Oct 8, 2016

Parquet file metadata, standard and custom

When writing about Parquet file format before I neglected to mention one auxiliary but potentially useful API. You might remember that a Parquet file is comprised of blocks. Even though each column is compressed individually, the block determines the rows that will be compressed as a single chunk. The API I would like to discuss today provides access to the file metadata, both custom and built-in.

If you are interested in using Parquet files with no help from a Spark-like query engine chances are you will end up using metadata. It could be as simple as attaching a schema version. Or you might want to utilize column statistics to optimize query processing predicate pushdown-style.

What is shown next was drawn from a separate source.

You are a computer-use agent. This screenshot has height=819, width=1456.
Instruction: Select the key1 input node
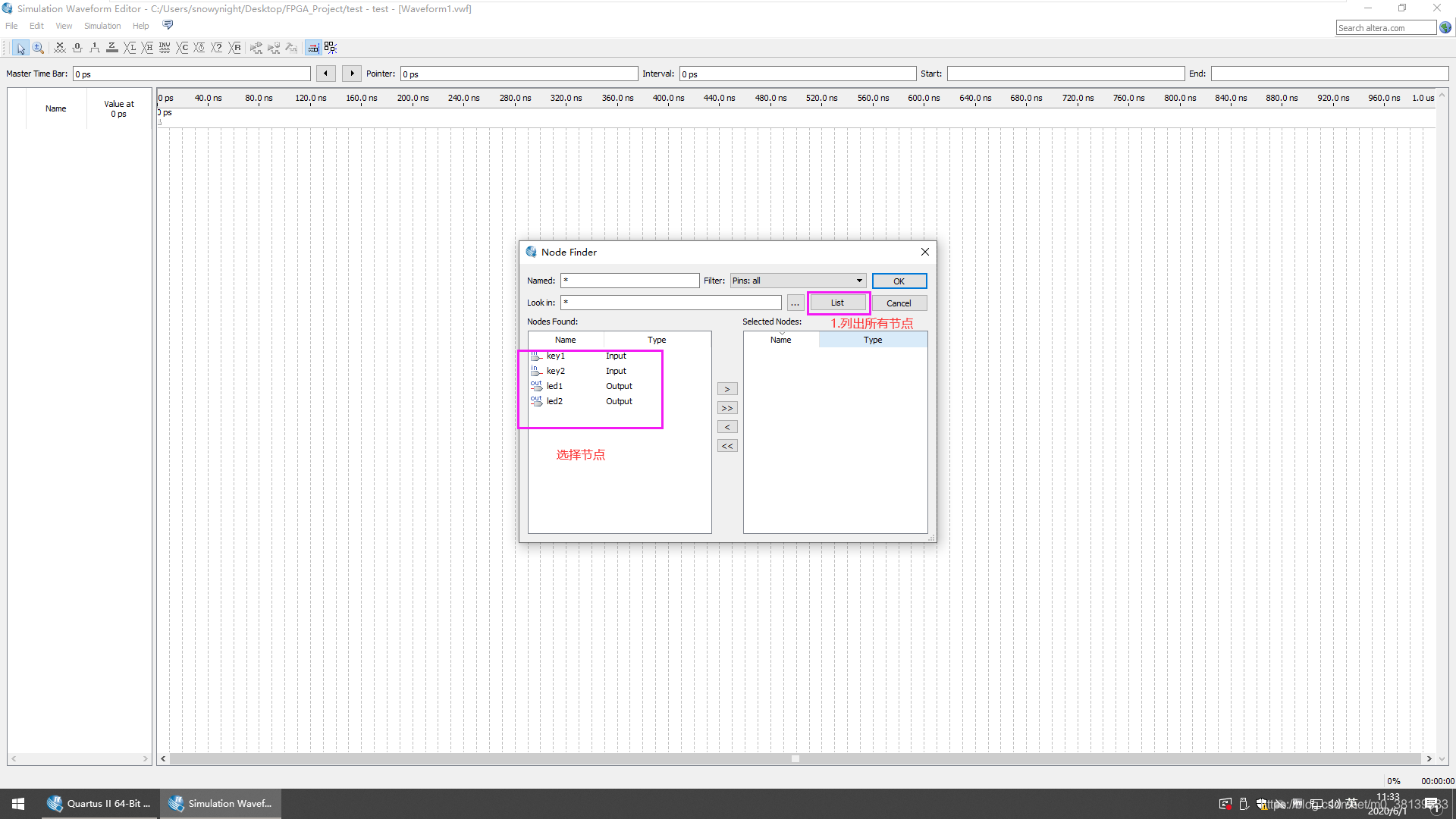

Every Parquet file has detailed metadata associated with it. If you see it in the picture you can read it. Among the attributes most likely to be useful are:
  • schema name
  • row count for every block
  • the number of NULLs, MIN and MAX values for every column in a block
  • application-specific key/value pairs you can attach to a file

I have an example of reading standard metadata. There is a static method that can return a ParquetMetadata instance for a given file path. From there you can traverse all blocks and their columns. No surprises.

In addition to the attributes defined by the Parquet format you can also attach arbitrary String key/value pairs to a file. In the write path, your WriteSupport class can override the finalizeWrite() method to return a custom metadata Map. In the read path, you have access to the map in the same place you get access to the file schema. Alternatively, the already mentioned standard API allows you to read custom metadata as well.